Concept Cars Won't Solve Detroit's Problems
WHEN an electric car swishes by, most striking is the eerie silence of its power unit. A compensatory burble of excitement greeted General Motors' (GM) unveiling of the Chevrolet Volt, a prototype electric vehicle, at the Detroit motor show, which opened on Sunday January 7th. Ten years ago GM cancelled its plans for a battery-powered car, the EV1, prompting other big manufacturers to do the same. Now that, after all, GM seems intent on making a mass-market vehicle, it will surely tow other big carmakers along with it.

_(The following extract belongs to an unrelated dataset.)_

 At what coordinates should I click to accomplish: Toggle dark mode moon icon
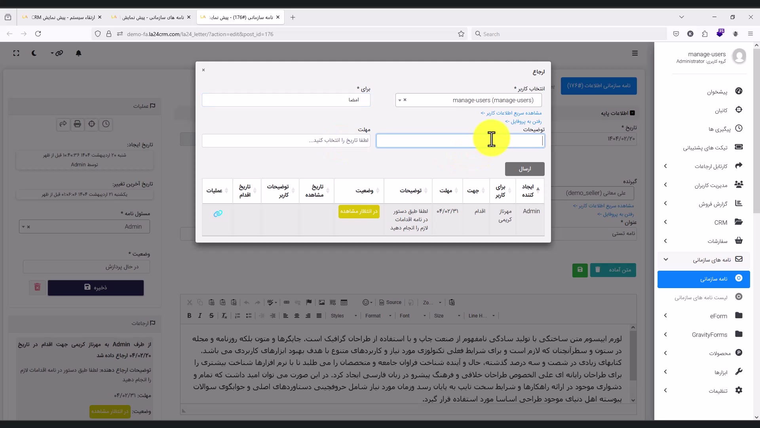pyautogui.click(x=34, y=53)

GM’s new vehicle, a plug-in hybrid, will incorporate a petrol engine and a battery that can be recharged from the mains. The firm hopes to enter a market dominated by Toyota’s Prius, a hybrid vehicle that uses energy otherwise lost during braking and coasting to recharge its electric battery. Increasingly eco-conscious drivers will relish the chance to pick from an ever-growing range of greener vehicles. But opinion is divided among the world’s big car companies about whether the market is ready for a big influx of alternative-energy vehicles.
The attention grabbed by GM conveniently distracts from another bad year for America’s car giants. Alternative-energy vehicles are at present a niche market. Far more important for GM, Ford and DaimlerChrysler is putting on show what they will offer to Main Street America in the near future.